En la historia de la literatura ha habido escritores que se han caracterizado por escribir cuentos de miedo o de terror y han influenciado a otros para seguir su misma ruta en los relatos que escriben. Por ejemplo, Edgar Allan Poe es considerado el padre de los cuentos de terror e influenció a otros escritores como H. P. Lovecraft y Julio Cortázar, entre otros.
Las obras de Edgar Allan Poe están llenas de misterio, aventura, misticismo, con una atención a los detalles que es verdaderamente impresionante, y sus obras atrapan al lector desde las primeras líneas. Entre sus obras más notables están “El gato negro”, “El pozo y el péndulo”, “Los crímenes de la calle Morgue”, “El retrato oval” y “El corazón delator”.
H. P. Lovecraft es otro autor que maneja el miedo y el terror de una manera claramente influenciada por Edgar Allan Poe y que, además de novelas y relatos de terror, incursiona en la ciencia ficción. Él decía que “la más antigua y más fuerte emoción de la humanidad es el miedo, y el más antiguo y más fuerte tipo de miedo es el miedo a lo desconocido”. Julio Cortázar fue un claro admirador de la obra de Poe, que tradujo de manera exacta y contundente.
Escuchamos como al pasar ruidos que provenían de un estante olvidado colocado en un rincón de la habitación.
La otra noche, hablando con mi prima María, hacíamos comentarios de estos cuentos de miedo y terror de la historia, cuando escuchamos como al pasar ruidos que provenían de un estante olvidado colocado en un rincón de la habitación. “¿Qué es ese ruido?”, le dije al volverme asombrado hacia el mueble en cuestión. “No te preocupes”, me dijo, “son las ratas”.
—¿Ratas? —dije poniéndome de pie.
—Sí —me dijo—, he aprendido a convivir con ellas. Les he puesto veneno y no se lo comen. Además, no me hacen daño. Sólo se comen algunos papeles y, es más, les pongo periódicos para que no lleguen a los libros y pedazos de pan para que se alimenten.

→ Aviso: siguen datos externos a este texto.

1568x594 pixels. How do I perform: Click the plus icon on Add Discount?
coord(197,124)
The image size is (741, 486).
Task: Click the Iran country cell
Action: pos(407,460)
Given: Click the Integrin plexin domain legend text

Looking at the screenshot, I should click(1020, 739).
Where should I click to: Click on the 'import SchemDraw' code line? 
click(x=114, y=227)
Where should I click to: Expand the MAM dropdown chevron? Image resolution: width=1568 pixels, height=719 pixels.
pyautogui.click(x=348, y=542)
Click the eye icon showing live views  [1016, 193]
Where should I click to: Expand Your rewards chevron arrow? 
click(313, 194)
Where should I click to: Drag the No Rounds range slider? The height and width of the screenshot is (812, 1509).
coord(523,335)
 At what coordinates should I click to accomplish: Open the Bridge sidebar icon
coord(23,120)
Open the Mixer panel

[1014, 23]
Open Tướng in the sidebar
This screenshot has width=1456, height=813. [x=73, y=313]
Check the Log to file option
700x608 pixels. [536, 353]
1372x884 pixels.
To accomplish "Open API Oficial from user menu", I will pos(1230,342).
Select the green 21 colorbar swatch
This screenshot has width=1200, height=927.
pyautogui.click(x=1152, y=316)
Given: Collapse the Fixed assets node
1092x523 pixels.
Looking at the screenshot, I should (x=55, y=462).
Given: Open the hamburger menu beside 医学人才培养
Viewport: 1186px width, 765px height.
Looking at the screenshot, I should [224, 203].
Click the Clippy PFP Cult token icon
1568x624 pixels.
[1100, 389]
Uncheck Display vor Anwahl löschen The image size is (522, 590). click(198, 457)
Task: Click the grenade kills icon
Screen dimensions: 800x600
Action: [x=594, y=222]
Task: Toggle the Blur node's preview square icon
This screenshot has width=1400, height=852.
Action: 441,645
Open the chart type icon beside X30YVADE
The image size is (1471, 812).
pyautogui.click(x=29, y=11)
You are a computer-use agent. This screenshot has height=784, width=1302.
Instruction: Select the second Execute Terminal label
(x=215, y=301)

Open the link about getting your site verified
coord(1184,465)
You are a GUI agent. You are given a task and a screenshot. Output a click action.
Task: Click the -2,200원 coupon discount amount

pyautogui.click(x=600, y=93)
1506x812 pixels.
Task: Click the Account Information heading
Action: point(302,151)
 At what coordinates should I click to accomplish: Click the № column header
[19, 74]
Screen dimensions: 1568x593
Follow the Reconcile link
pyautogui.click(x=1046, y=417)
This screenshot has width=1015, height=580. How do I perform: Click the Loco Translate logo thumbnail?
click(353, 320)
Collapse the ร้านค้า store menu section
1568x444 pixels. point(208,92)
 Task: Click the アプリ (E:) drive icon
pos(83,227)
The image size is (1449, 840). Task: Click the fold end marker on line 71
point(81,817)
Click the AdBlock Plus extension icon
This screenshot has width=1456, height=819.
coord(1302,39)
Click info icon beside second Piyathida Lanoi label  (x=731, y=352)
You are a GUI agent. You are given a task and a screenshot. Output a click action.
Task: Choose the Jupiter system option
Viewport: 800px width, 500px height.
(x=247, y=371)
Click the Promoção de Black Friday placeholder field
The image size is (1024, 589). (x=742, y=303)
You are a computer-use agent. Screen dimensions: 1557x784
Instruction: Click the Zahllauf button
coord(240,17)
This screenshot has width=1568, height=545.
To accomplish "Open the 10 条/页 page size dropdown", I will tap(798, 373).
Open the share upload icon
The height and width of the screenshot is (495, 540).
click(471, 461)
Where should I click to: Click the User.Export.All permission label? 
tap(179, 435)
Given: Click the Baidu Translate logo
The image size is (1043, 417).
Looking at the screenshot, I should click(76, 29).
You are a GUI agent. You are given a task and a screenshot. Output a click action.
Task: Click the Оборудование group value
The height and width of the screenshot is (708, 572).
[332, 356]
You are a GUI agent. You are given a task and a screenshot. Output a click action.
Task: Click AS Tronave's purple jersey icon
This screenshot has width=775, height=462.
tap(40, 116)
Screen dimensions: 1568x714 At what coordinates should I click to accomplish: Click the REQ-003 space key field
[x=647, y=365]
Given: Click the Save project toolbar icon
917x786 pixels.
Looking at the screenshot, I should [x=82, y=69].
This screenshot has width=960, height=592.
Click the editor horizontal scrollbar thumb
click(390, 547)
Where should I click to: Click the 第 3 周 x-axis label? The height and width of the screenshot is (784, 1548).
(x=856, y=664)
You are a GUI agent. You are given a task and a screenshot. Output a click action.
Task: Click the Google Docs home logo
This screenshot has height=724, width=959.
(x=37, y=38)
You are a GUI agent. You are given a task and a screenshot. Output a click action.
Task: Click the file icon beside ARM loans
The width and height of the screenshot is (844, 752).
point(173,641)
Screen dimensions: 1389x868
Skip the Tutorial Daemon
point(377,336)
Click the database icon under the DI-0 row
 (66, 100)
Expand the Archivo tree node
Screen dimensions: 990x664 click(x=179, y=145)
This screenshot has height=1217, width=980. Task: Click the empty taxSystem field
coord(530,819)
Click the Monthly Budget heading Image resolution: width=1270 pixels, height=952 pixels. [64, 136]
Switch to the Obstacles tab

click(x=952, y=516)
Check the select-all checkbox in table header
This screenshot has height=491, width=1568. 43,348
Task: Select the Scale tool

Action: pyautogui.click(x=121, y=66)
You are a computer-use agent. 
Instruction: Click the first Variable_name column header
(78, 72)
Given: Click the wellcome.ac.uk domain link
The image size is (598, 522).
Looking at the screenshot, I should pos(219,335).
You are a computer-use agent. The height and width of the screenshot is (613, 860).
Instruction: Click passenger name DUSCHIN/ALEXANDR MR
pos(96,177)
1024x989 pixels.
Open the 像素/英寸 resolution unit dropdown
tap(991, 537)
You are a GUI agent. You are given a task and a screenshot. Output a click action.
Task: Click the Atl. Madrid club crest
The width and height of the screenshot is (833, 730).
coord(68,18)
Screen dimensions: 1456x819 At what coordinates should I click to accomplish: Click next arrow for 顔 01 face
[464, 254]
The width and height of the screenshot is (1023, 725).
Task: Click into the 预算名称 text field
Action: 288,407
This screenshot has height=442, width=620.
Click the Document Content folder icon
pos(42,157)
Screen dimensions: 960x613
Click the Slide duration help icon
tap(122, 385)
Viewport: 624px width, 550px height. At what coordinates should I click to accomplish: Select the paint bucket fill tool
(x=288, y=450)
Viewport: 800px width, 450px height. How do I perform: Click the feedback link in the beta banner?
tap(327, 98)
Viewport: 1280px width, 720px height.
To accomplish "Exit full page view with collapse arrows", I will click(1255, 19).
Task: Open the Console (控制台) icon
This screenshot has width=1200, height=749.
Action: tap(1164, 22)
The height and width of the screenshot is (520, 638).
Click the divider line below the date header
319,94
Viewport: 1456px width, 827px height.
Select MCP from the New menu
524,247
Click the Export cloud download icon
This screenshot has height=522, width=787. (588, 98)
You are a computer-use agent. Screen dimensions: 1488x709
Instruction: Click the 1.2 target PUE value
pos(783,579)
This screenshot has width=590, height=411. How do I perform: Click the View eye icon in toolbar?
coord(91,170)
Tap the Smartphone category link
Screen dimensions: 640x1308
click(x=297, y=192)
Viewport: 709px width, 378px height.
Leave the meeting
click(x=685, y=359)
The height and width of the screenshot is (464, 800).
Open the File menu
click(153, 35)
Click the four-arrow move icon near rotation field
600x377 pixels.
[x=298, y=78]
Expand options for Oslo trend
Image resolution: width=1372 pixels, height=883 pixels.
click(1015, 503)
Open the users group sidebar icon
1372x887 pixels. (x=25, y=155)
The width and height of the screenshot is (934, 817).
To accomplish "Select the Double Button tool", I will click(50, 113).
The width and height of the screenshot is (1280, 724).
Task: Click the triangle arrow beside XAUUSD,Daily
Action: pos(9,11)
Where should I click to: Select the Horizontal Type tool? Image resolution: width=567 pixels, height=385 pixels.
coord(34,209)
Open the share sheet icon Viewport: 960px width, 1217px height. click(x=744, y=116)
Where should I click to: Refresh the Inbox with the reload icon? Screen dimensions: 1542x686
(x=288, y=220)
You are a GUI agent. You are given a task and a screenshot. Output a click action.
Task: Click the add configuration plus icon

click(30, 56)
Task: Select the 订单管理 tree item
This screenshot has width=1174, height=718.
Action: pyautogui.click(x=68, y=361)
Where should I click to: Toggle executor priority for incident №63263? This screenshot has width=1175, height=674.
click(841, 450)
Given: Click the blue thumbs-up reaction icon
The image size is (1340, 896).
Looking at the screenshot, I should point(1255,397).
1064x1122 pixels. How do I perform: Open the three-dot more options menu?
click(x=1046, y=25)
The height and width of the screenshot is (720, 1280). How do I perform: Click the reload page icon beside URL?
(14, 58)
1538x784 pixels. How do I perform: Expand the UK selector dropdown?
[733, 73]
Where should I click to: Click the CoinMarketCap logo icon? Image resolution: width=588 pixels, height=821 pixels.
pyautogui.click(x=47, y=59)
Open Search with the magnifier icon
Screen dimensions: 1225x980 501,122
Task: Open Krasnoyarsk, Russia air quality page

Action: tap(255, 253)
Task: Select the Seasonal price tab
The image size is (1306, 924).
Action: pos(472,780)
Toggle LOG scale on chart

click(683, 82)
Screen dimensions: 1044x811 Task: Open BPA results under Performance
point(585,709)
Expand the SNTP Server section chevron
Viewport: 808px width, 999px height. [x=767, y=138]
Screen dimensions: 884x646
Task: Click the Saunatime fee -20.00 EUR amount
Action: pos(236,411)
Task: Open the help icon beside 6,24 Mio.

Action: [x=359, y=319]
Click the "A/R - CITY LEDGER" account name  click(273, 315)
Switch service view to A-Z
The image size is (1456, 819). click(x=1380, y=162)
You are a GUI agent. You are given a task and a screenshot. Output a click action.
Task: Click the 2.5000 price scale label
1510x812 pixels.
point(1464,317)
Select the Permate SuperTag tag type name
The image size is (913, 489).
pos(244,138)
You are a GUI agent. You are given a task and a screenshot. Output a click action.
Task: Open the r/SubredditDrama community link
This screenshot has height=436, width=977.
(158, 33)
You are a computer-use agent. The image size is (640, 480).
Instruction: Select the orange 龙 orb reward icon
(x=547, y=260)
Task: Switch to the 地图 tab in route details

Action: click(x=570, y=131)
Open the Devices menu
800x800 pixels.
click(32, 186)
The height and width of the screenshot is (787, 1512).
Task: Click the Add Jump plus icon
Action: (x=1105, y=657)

—Pero, ¿por qué no llamas a una fumigadora?
—Ya lo he hecho —me dijo— y desaparecen por un tiempo y después vuelven como si nada. Creo que nos hemos hecho familiares y no me molestan los ruidos que hacen ni sus chillidos nocturnos.
Salí despavorido de la habitación de mi prima y con asco inconmensurable, pensando en la manera de convencerla de que debía atacar por todos lados esos bichos que hasta rabia pueden transmitir. No voy a decir que fue fácil tomar la decisión, pero cuando visité a María seis meses después, me dijo que las ratas se habían ido. Que el remedio que le proporcioné había resultado altamente efectivo y que, pese a que le hacían falta los ruidos y chillidos, que ella escuchaba como música, estaba tranquila.
—¿Te sirvió entonces? —le dije, y me respondió que sí, que con sólo el olor las ratas salían huyendo.
—La solución era esa, primo, un gato.
En un rincón, el felino cómodamente echado se relamía una de sus largas patas y me miraba como un ser agradecido por haberlo llevado a un sitio donde la comida y los mimos no le hacían falta.
—¿Cómo se llama? —pregunté.
—Pues como su presencia provocó pavor en esos bichos, le puse Miedo. Sí —arguyó al recalcar—, mi gato se llama Miedo.